▸ **What you should do**:
Gather every line in the entries below that contains the word "screenshot" and copy each one out in full.
*** Data for this exercise ***
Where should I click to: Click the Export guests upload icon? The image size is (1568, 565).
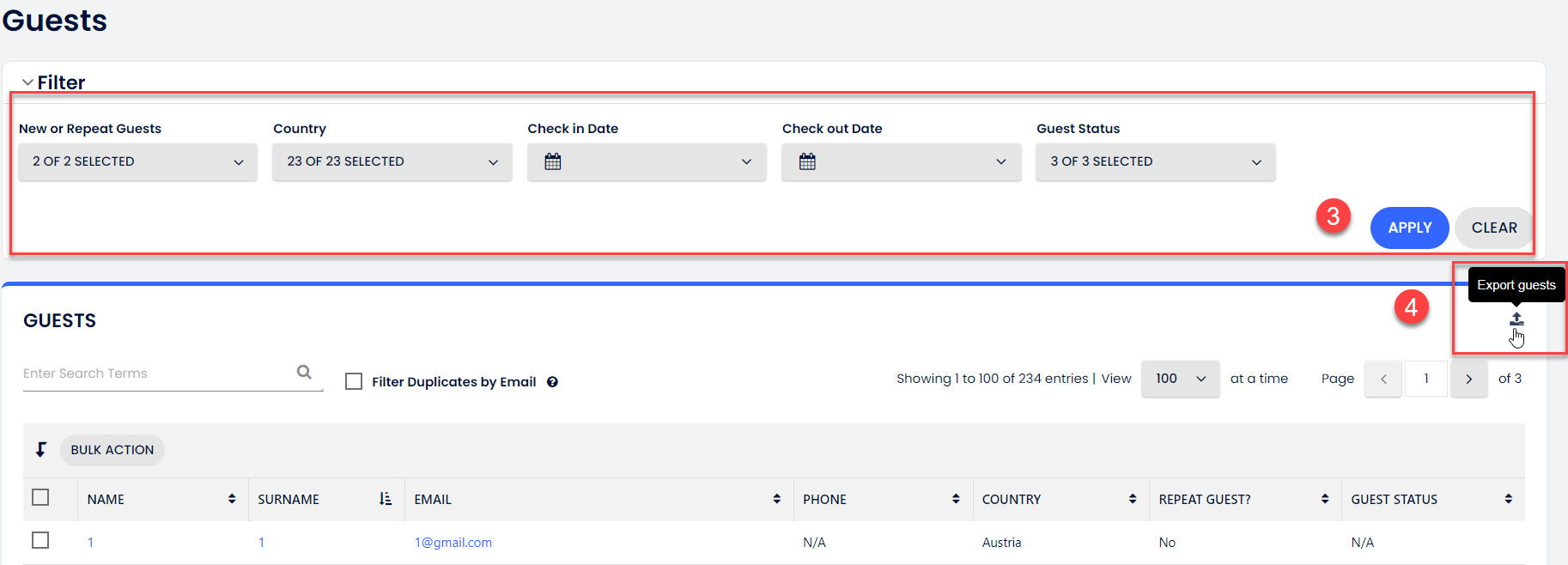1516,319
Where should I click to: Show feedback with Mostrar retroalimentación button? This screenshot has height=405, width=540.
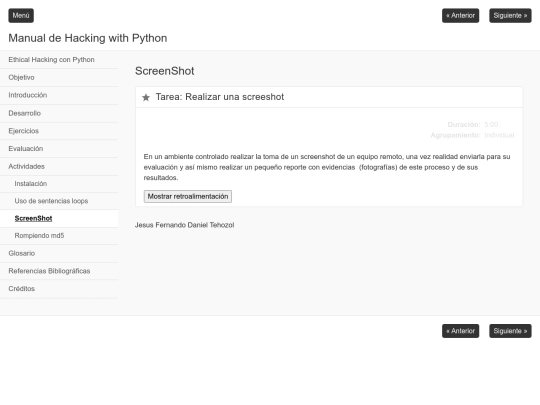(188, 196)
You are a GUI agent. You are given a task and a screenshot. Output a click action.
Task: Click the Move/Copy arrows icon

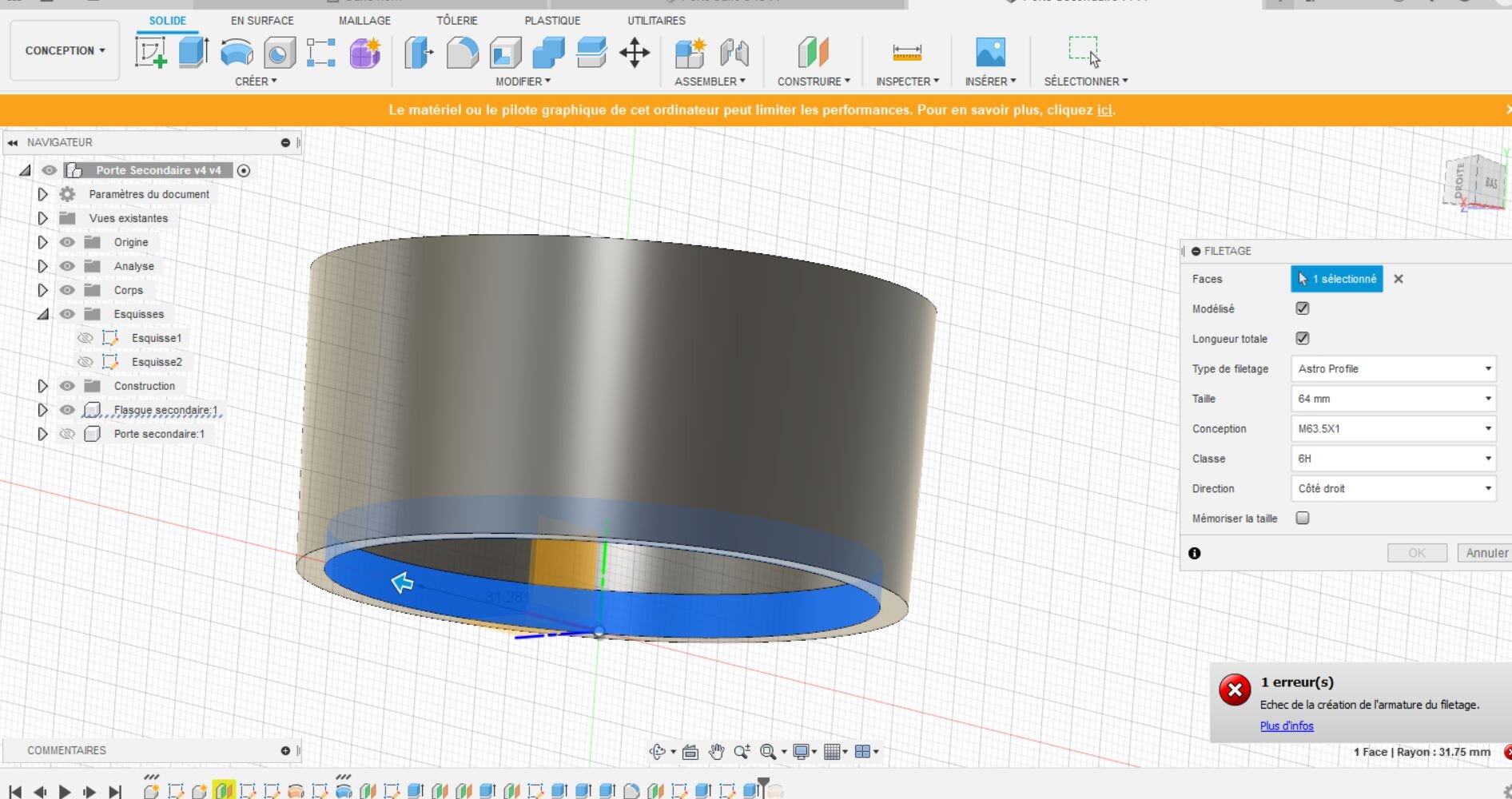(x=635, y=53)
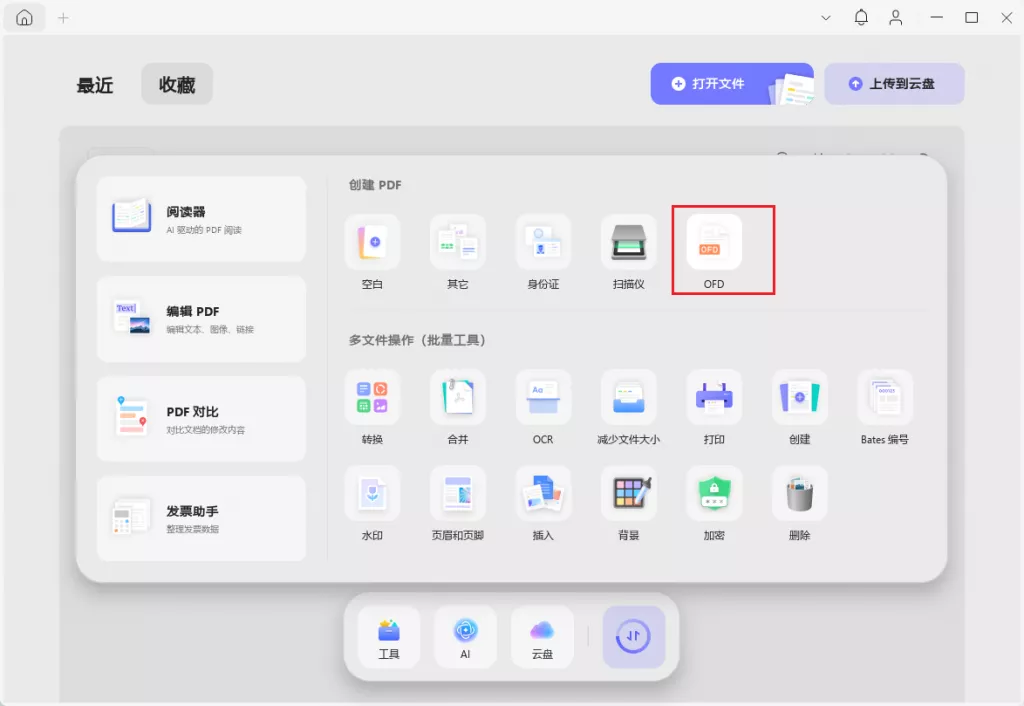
***
▸ **Answer to this exercise**:
Where should I click to: Show feedback with Mostrar retroalimentación button? This screenshot has height=405, width=540.
You are a GUI agent. You are given a task and a screenshot. Output a click action.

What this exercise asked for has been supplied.